ICEE was chosen to carry out the managed services of decommissioning and managing the waste management chain through competitive tender and its understanding of the customer requirements and knowledge of working in live environments.
When put into perspective, the amount of time taken to carry out the work shows the enormity of the project: roughly 36,000 man days. So how was this done, particularly when sites are located from the most southerly islands - Jersey - to the most northerly - Bressay andFetlar - with all the British isles in between?
The solution was to deploy a trained workforce of up to seven teams running concurrently to decommission the sites. Each team had a variety of skill sets to enable them to overcome any challenges and site travelling was kept to a minimum by ensuring teams travelled in as few vehicles as possible.
Some Arqiva sites are located in Sites of Special Scientific Interest and others have protected plants and animals inhabiting the sites. So when at sites, personnel needed to be aware of the potential risks and legal implications of not disturbing these.
A whole host of personnel in the background also ensured that the project ran smoothly, including a project manager and project engineers - based on-site and in the office, as well as the office-based business support functions.
The recycling itself was carried out by an external partner company, managed by ICEE, who collected the recyclable materials and valuable metals in containers. This was a major logistic feat due to the remote locations and where applicable, any right of access in place that had to be adhered to.

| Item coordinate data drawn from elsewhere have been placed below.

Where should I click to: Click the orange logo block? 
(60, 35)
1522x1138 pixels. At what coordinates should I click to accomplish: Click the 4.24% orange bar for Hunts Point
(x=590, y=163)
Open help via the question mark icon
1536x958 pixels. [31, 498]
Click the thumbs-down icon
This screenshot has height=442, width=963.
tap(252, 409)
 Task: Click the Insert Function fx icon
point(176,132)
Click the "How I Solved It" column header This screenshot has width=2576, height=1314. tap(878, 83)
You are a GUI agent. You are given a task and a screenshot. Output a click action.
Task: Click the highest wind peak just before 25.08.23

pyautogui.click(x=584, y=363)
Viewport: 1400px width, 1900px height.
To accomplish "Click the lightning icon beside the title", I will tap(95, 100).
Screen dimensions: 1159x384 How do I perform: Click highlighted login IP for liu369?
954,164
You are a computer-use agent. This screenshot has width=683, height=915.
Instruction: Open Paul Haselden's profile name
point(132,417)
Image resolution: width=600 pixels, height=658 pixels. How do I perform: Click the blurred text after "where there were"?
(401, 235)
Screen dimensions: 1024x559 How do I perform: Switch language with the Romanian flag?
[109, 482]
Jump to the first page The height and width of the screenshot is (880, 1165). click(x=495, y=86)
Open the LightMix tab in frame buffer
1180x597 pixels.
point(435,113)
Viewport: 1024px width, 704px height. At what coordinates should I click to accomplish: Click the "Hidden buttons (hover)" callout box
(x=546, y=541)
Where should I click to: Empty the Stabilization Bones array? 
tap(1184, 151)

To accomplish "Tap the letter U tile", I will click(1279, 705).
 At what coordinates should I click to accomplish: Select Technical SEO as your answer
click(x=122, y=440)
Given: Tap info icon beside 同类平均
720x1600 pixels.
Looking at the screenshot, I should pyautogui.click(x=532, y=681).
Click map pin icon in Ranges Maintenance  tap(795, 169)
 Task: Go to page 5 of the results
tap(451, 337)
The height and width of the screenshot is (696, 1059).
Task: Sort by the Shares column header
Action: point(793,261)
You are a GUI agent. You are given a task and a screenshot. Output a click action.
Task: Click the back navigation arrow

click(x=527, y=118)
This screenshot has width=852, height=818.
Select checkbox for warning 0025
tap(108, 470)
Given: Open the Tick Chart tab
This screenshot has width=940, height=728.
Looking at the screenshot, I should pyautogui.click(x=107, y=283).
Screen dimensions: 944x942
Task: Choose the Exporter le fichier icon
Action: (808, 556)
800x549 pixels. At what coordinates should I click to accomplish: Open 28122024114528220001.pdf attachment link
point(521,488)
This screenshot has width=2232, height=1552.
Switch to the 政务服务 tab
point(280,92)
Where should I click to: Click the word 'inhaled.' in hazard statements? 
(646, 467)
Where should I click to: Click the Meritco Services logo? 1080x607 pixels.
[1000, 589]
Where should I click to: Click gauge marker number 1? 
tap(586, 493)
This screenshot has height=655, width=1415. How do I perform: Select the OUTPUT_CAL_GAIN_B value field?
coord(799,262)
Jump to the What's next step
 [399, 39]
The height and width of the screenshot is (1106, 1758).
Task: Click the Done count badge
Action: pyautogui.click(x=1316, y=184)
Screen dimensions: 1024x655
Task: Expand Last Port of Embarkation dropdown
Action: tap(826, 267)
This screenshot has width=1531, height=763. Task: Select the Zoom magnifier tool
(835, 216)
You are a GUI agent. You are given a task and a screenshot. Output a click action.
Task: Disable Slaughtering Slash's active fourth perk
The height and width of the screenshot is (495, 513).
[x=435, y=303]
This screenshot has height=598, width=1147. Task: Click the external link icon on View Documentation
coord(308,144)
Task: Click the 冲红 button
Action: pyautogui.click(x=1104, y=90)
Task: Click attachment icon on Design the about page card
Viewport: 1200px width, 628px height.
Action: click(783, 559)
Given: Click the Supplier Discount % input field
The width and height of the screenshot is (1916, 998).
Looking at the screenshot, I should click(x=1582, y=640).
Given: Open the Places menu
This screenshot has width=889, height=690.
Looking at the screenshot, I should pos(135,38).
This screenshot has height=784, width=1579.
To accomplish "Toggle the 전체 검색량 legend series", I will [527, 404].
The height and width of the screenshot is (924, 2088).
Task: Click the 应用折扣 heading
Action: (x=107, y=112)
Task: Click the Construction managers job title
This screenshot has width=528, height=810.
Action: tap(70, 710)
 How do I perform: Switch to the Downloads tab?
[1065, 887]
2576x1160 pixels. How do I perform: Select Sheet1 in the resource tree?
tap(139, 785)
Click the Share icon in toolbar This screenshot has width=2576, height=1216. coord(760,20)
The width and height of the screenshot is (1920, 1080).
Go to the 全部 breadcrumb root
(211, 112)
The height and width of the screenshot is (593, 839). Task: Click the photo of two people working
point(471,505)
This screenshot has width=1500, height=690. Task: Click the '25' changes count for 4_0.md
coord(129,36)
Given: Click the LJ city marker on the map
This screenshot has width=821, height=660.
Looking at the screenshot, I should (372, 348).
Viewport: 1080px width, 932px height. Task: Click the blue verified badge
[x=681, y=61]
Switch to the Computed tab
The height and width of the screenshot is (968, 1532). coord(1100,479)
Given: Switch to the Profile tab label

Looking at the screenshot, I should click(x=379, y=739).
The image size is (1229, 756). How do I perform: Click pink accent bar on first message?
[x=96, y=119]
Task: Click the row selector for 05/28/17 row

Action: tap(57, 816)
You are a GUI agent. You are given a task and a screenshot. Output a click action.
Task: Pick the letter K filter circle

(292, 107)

In any cable-related industry theft is a major problem that not only affects the services being provided but adds additional cost, so security was also a major concern due to the high scrap value of some of the materials being transported. The containers were weighed and a security seal applied when leaving sites to ensure there was no tampering during transit.
The total amount of waste handled was 2,500 tonnes, which is the equivalent of 62,500 40kg TV sets - and only 1% of this was sent to landfill. Waste encountered ranged from hazardous material, including asbestos and beryllium copper for which experienced handlers were contracted, to valuable metals such as copper, aluminium and steel and of course copper cabling.
Through collaboration of various stages of the supply chain, with various companies involved, the project has been a major feat of communication and realisation of high level objectives, which include corporate social responsibility and sustainability. ICEE has played a major part in the future of Digital Britain, taking away the past to make way for the future.